GPS Visualizer

Google API Keys

In July of 2018, Google dramatically reduced the number of Google Maps "transactions" you're allowed to make per month. Unfortunately, this means that the general public can no longer access some of Google's services using GPS Visualizer's credentials.

Making maps

When you make a Google HTML map, you may see a "This page can't load Google Maps correctly" message, and Google's map tiles will be watermarked with "For development purposes only." For now, there are three ways to deal with this:

  1. Make a map with the open-source Leaflet API instead of Google Maps. The main difference is that you won't have access to Google's background tiles, but no key is required, and the map functionality is essentially the same.
  2. Get your own API Key and enter it into GPS Visualizer's input form; instructions are below, in the blue box.
  3. Use a non-Google background map, such as OpenStreetMap. You'll still get the "can't load correctly" message (which can be quickly dismissed), but the tiles won't be watermarked with the "development" message.

Converting driving directions

You can no longer simply paste in a Google Maps directions URL to get a GPX file or elevation profile. You have two options:

  1. Get your own API Key and enter it into the conversion or profile input form; instructions are below, in the blue box. (This is your best bet if you'll be using this feature a lot.)
  2. Run the directions through Google's "My Maps" feature; instructions are below, in the purple box.

(By the way, Google Earth KML files are completely unaffected by all of this!)


How to get your own API Key

The best long-term solution is to create your own Google Cloud Platform API key:

  • Go to https://cloud.google.com/maps-platform/. Sign in if you are not already logged into a Google account.
  • Click Get Started, select your country, and agree to Google's Terms & Conditions. You'll also need to enter a credit card number to prove you're a real human being.
  • When you are prompted to select a product, select Maps and Routes.
  • Google will create an API Key for you, and will probably enable several APIs by default. Click on APIs in the sidebar and verify that the Maps JavaScript API and Directions API are enabled. You may also want to enable the Geocoding API, if it isn't enabled yet.
  • To check on your newly-created API Key (or make another one), click on Credentials in the sidebar or navigate to https://console.developers.google.com/apis/credentials.
  • To make a new key, click Create Credentials and then select API Key. To edit an existing key, click the "pencil" icon to the right of the key's name.
  • If you are only going to use the key to make maps or convert routes with GPS Visualizer, you can set Application restrictions to None. But if you're concerned about someone potentially "stealing" your key, you can set it to allow certain HTTP referers, and enter https://www.gpsvisualizer.com/* under Website restrictions. (If you also want to be able to use the maps from your own desktop computer, add __file_url__//* as well.)
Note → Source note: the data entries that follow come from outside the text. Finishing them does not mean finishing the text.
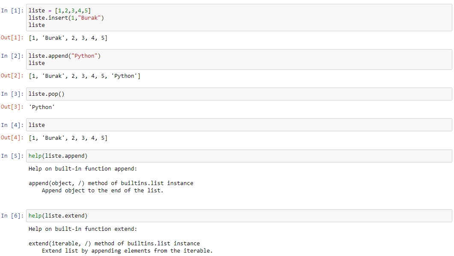Click the code cell with liste.insert
This screenshot has width=454, height=256.
[x=239, y=18]
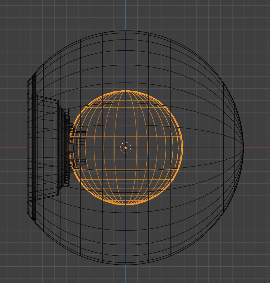Click the blue vertical axis line above the model
Viewport: 270px width, 283px height.
tap(126, 13)
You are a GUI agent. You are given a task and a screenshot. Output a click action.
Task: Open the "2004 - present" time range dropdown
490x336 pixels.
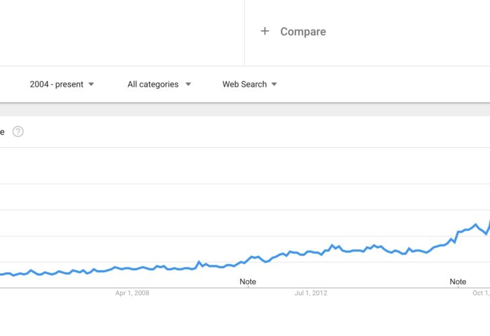pyautogui.click(x=62, y=84)
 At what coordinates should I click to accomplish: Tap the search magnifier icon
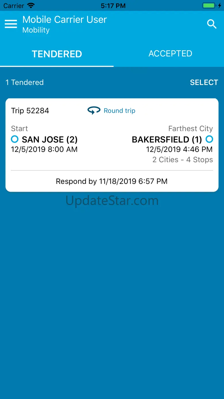[212, 24]
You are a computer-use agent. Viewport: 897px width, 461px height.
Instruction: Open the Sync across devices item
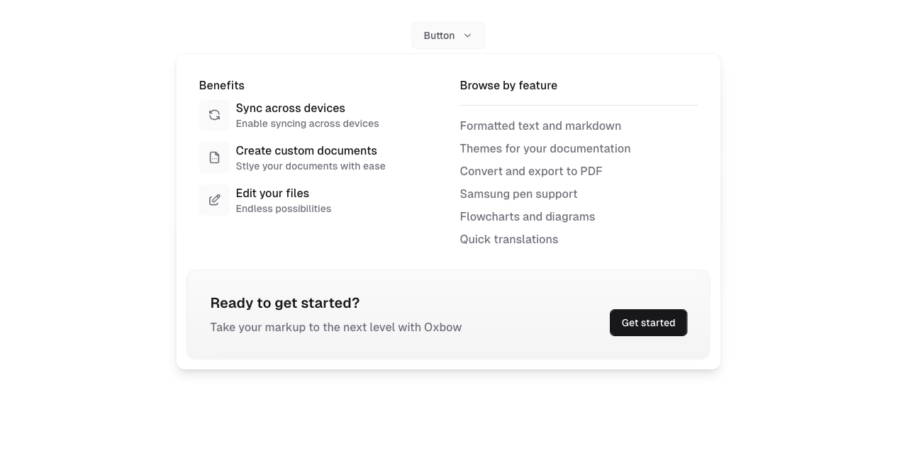coord(290,108)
Note: once you've entered your key into a GPS Visualizer input form, it will be saved in a "cookie," so you won't have to enter it again unless you switch to a different browser.

About "billing"

To use the Google APIs, you need to "enable billing" by entering a credit card and verifying that you're a real person. Individual users will almost NEVER exceed the free usage limit, so you won't actually be billed. If you're worried, set a daily quota for your project/key.


Using "My Maps" to convert Google directions

(no API Key required)

If you just need to convert a Google Maps driving/walking/biking route to GPX, you can create the route in Google's "My Maps" feature, and GPS Visualizer will still be able to read it, as long as "sharing" has been enabled.
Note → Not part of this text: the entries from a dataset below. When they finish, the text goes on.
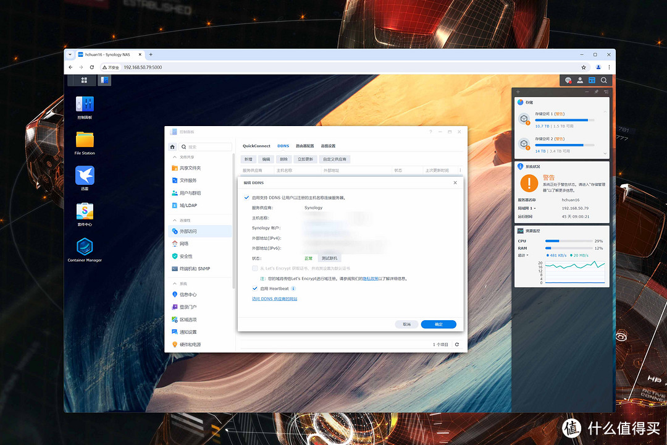Expand the 总计 network dropdown in resource monitor
Image resolution: width=667 pixels, height=445 pixels.
tap(524, 255)
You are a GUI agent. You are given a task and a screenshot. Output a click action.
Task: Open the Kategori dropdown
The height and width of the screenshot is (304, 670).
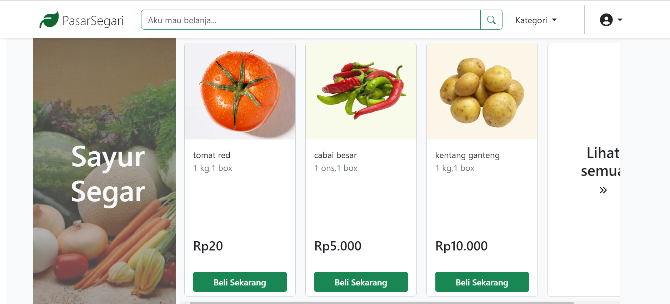tap(535, 20)
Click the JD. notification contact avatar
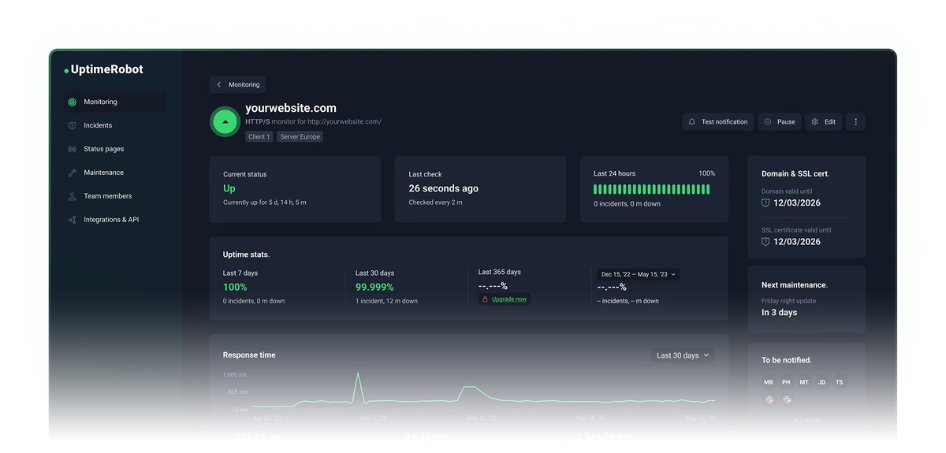This screenshot has height=453, width=946. [822, 382]
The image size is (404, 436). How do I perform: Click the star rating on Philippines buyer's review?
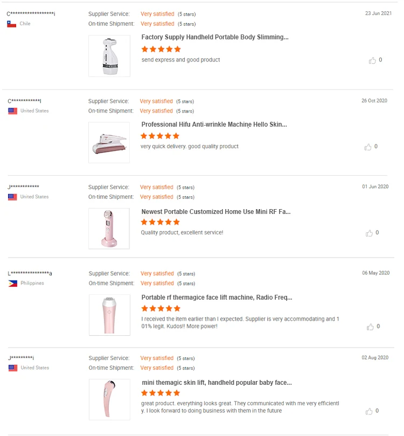(161, 309)
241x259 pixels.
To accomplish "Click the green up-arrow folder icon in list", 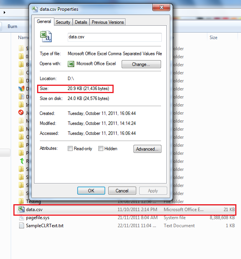I will [x=21, y=161].
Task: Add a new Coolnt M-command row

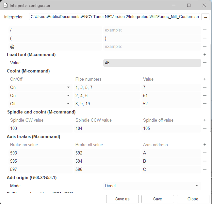Action: [205, 79]
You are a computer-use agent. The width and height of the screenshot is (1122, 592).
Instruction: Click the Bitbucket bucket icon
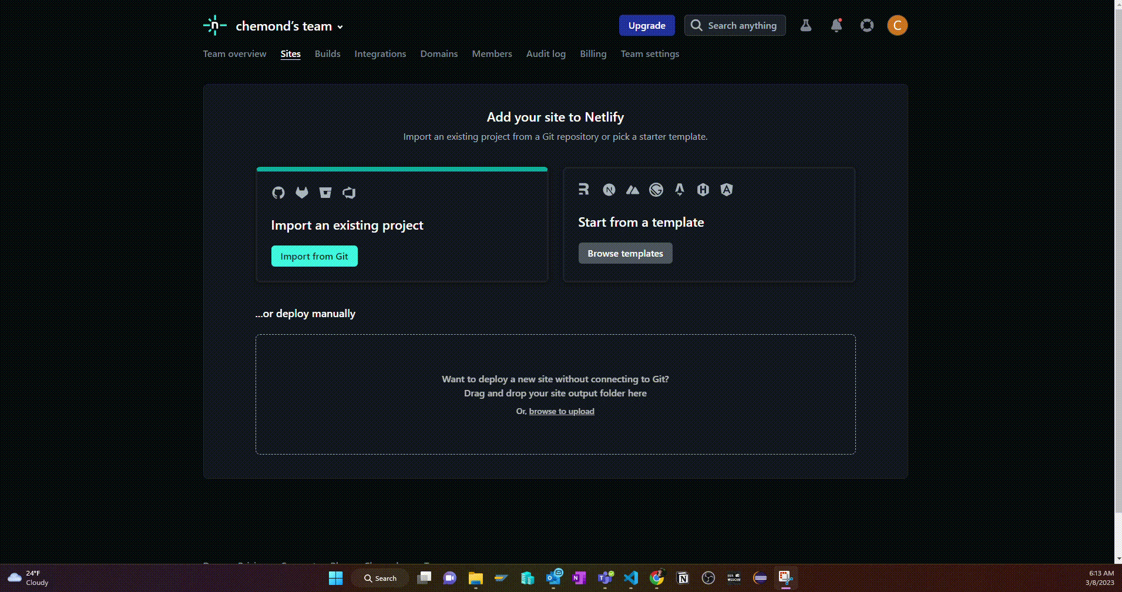pos(325,193)
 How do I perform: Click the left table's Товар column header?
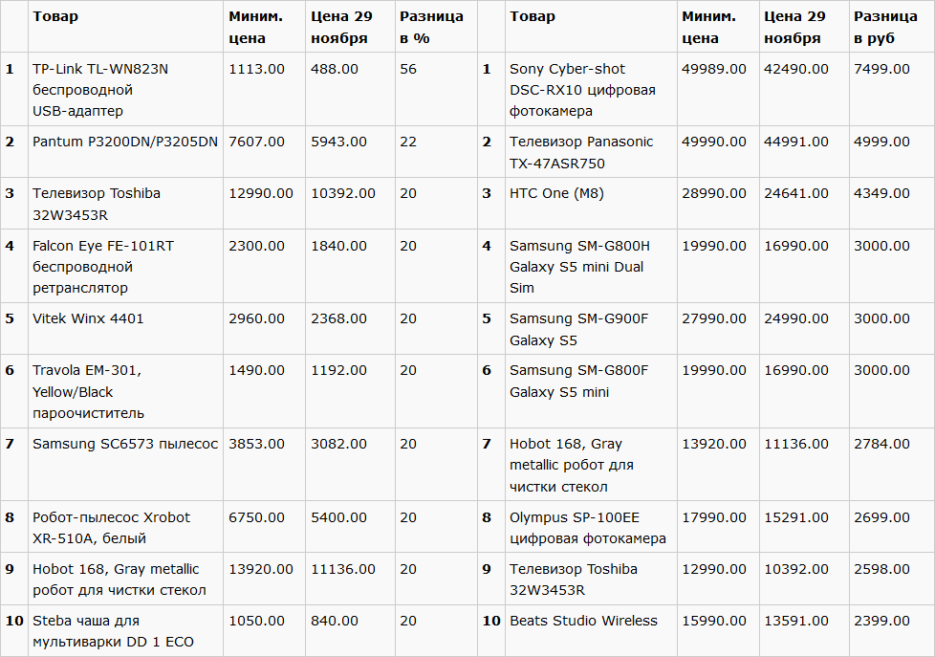pos(55,16)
  • Go to https://www.google.com/maps/d/. Sign in if you are not already logged into a Google account.
  • Click on Create a new map.
  • In the map-drawing interface's toolbar, click on the "add directions" button ().
  • Enter your beginning and ending points. You can also add additional destinations, or drag the route to a different road, just like in the normal Google Maps interface.
  • Click Share in the sidebar (). Name your map.
  • Under Who has access," click Change... and then select On - anyone with the link.